Edouard de Sonis was awarded the 2nd Prix BODYCOTE 2024 by the SF2M at the Journées Annuelles de la SF2M ceremony held on November 18, 2024 at the CNAM-Paris. The prize recognizes the originality and impact of this research, which could have significant repercussions on industry, particularly in the decarbonized energy sector, where 316L steels are widely used for their mechanical and corrosion-resistant properties. The target application? Securing the (re)fabrication of parts for the life extension of existing nuclear power plants, and the corresponding certification methodologies.
This award highlights the growing importance of additive manufacturing processes in the development of materials with optimized mechanical properties and dimensioning methodologies adapted to these new metallurgies.
3 questions to Edouard de Sonis:
What prompted you to choose 316L steels and the LPBF and WAAM processes for your research?
The aim of the research project to which my thesis belonged was to study the influence of additive manufacturing processes on the microstructure and mechanical behavior of some of the materials used in nuclear reactors currently in service. Among these materials, 316L steel is widely used for many small components (valve bodies, filters, etc.).
With regard to the two processes studied, the interest lay in their difference in scale, both in terms of the microstructures obtained and the parts manufactured. The LPBF process is generally used to manufacture parts measuring just a few centimetres, whereas the WAAM process can be used to manufacture parts measuring several metres. Similarly, the characteristic sizes of microstructures obtained by WAAM are (at least for 316L steel) around an order of magnitude larger than those obtained by LPBF. Other metal additive manufacturing processes (DED, WLAM, etc.) are at intermediate scales. The combined study of these two “extreme” processes has therefore enabled us to sketch out a global vision of the microstructures of 316L steel that can be obtained by additive manufacturing, and of their fracture behavior.
Illustration of heat treatments performed on LPBF and WAAM 316L steel
What were the main technical challenges encountered in your work on the relationship between steel microstructure and fracture?
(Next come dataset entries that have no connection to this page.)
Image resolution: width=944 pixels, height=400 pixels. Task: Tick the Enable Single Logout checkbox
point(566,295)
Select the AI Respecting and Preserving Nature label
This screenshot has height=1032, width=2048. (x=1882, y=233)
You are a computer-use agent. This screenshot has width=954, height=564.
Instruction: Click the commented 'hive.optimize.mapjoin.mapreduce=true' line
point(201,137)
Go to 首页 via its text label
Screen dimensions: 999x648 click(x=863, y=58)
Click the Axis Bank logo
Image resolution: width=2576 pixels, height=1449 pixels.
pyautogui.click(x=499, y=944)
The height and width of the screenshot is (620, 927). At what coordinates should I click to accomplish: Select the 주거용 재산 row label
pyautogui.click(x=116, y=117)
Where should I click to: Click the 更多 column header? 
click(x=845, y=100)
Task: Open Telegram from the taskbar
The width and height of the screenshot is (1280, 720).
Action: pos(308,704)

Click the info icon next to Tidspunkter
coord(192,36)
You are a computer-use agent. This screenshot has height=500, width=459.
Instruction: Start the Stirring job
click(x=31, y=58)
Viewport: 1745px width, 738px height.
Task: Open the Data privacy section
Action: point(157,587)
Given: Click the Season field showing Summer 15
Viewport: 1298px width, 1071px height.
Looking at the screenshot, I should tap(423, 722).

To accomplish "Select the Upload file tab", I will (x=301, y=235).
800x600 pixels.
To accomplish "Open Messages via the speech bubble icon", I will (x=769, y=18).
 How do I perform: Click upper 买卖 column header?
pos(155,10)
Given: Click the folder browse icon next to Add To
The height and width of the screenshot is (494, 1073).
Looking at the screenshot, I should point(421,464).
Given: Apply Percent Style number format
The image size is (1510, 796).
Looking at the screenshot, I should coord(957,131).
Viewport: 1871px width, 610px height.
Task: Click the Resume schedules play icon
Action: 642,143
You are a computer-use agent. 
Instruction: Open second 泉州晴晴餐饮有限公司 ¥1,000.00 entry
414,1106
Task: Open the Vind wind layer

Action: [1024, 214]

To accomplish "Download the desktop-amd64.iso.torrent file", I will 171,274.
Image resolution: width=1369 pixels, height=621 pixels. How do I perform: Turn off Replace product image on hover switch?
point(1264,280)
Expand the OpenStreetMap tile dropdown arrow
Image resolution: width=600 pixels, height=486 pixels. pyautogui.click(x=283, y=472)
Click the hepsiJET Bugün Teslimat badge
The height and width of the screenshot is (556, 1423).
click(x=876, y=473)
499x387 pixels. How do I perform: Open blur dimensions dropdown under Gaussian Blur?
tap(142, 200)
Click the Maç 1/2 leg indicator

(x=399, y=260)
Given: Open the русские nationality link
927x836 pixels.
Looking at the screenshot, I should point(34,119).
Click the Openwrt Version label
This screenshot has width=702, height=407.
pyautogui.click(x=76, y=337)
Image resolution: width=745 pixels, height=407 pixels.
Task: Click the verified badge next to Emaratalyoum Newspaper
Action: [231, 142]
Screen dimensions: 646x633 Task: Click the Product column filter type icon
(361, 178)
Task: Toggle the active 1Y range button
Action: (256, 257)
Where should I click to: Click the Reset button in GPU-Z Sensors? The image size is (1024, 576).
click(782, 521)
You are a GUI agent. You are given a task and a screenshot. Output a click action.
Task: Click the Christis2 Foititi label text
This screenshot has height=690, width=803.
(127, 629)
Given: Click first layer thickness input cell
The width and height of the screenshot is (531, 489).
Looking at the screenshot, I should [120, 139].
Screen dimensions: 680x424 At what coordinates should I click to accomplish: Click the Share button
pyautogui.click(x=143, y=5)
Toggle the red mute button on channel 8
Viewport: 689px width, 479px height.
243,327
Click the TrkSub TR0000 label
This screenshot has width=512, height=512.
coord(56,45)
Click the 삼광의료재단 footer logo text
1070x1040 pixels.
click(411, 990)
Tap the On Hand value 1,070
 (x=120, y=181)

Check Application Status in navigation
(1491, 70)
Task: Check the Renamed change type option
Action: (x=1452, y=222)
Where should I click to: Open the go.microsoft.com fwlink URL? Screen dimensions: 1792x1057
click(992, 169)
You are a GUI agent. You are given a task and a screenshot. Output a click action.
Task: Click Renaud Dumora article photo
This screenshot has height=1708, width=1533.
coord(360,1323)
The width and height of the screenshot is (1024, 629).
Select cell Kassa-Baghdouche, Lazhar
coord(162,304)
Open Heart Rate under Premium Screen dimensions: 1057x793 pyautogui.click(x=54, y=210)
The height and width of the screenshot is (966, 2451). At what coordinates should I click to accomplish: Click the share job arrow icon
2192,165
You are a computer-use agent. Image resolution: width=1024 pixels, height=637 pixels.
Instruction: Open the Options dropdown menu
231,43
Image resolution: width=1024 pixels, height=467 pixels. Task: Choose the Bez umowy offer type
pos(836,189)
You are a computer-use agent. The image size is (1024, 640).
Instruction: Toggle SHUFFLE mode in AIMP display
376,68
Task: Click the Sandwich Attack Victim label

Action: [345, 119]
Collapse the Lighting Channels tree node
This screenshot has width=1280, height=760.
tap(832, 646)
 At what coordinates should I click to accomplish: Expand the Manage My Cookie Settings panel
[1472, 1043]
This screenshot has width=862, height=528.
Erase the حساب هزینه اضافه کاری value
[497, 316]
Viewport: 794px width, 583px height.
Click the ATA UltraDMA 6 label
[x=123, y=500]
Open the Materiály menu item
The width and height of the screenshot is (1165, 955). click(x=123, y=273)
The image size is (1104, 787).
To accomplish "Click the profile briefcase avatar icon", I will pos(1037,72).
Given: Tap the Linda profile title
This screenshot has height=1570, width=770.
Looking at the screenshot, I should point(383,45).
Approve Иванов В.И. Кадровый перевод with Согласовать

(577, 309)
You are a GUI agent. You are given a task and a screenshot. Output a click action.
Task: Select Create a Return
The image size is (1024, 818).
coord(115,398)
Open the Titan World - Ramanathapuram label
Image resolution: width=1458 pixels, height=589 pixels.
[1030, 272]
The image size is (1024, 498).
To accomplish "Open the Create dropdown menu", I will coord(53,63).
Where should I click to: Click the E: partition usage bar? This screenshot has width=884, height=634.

One of the main technical challenges was to obtain porosity-free materials, which can only be achieved by optimizing and controlling manufacturing parameters.
Another challenge concerned the normative aspect of mechanical testing, particularly crack propagation testing. It became apparent that the results obtained could vary significantly depending on the test standard used (ISO or ASTM). It was therefore necessary to reflect on the use of these standards in order to determine which applied best to the materials studied.
A propagating crack in 316L LPBF steel
How could your results influence the industrial applications of 316L steels in the years to come?
My thesis work has enabled us to gain a better understanding of the fracture behavior of 316L steel produced by the LPBF and WAAM processes. In addition, it has been shown that, while these materials have a lower resistance to crack propagation than forged 316L steel, the criteria of the standards imposed by the nuclear industry have been met in the majority of microstructural cases studied. This paves the way for the qualification and potential use of 316L steel parts developed by LPBF and WAAM in operating reactors.